The study findings show that air quality in the city lags far below WHO standards. Turkey’s legal threshold PM10 and SO2 values are far higher than those of the WHO. However, the values in Tekirdağ exceeded the national threshold values on many occasions over the year. No data were also recorded for some days. The numbers of deaths are shown to be related to the levels of SO2 in the residential area. The slightest increase in sources of pollution in the city, or even maintenance of the existing status quo, is unacceptable, and urgent policies now need to be adopted. We therefore recommend that fossil fuel use for heating in the city first be limited, followed by work toward a transition to renewable energy. Public transportation and vehicles running on renewable energy can be encouraged and incentivized. In addition to improving cities’ air quality, public health measures introduced for that purpose have also been shown to reduce morbidity and mortality among residents. For example, the ban on coal burning introduced in Dublin, Eire, in the 1990s resulted in a 71% in black smoke dust in the air and a 34% decrease in sulfur dioxide. This reduced the incidence of cardiovascular diseases in the city by 7% and that of respiratory diseases by 13%, together with an 8% decrease in the total death rate (Clancy et al. 2002).
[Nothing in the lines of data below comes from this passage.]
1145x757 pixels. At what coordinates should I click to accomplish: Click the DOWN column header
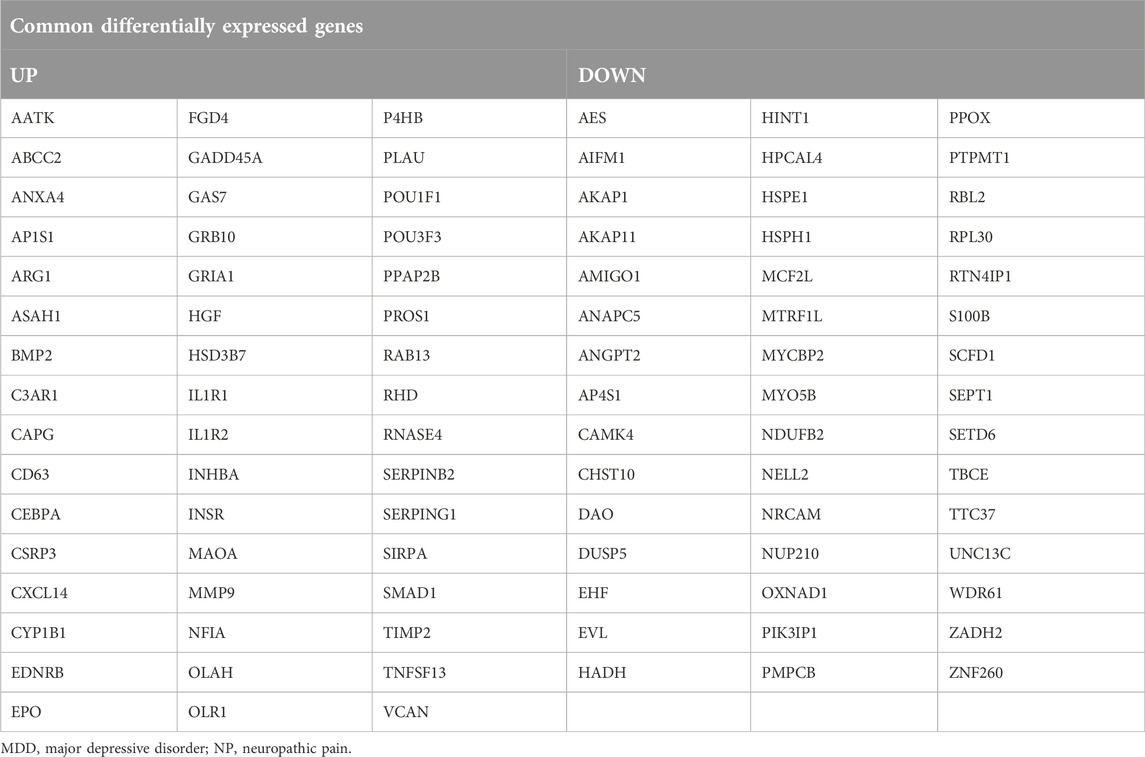[855, 74]
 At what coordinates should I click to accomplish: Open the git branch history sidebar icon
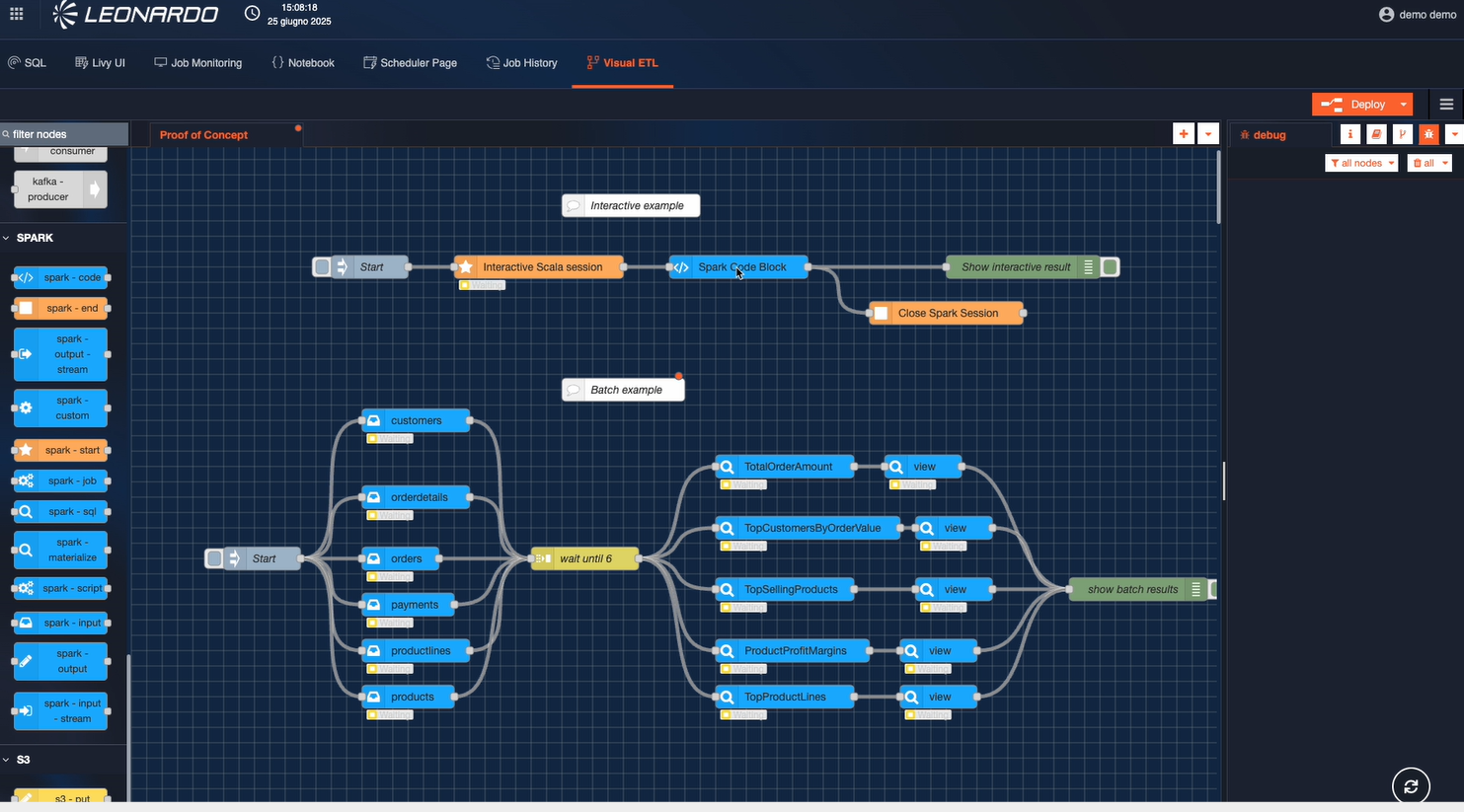click(x=1402, y=134)
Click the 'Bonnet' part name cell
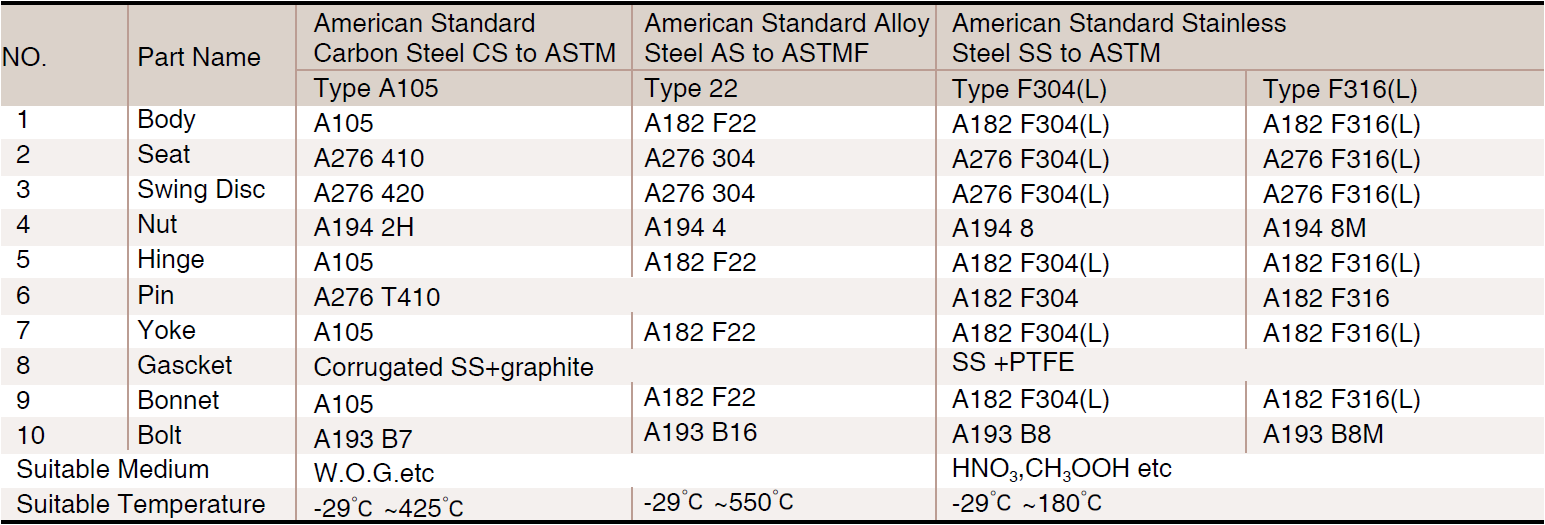Screen dimensions: 1545x525 (x=179, y=400)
Based on these findings, since there is no national threshold value or regulation for PM2.5, the pollutant most responsible for air pollution-based health problems in Turkey, we recommend that PM2.5 be included among the air quality index evaluation criteria by means of amendment to the existing legislation, that a national threshold limit for PM2.5 be determined, and that measurements in the province of Tekirdağ be initiated as a matter of urgency.

Air pollution is a major environmental risk to health. By reducing the pollutant levels or by reducing air pollution, countries can reduce their burden of disease. Considering the positive contribution to the health of residents of the air pollution–lowering public health measures described in the “Discussion” section, local government, ministries, and the academic world need to collaborate on the establishment of decision-making mechanisms through scientific routes and methods. Alternative energy sources should be adopted in order to reduce heating-related pollution, fossil fuels should be abandoned over the long term, while the quality of the cold used and/or distributed needs to be supervised in the short term. Creating alternative means of transportation and vehicles in the city in order to reduce traffic-related pollution may also be important in terms of facilitating access to vehicles operating with renewable energy.

Well-designed studies are now needed to explain the relationship between air pollution and mortality.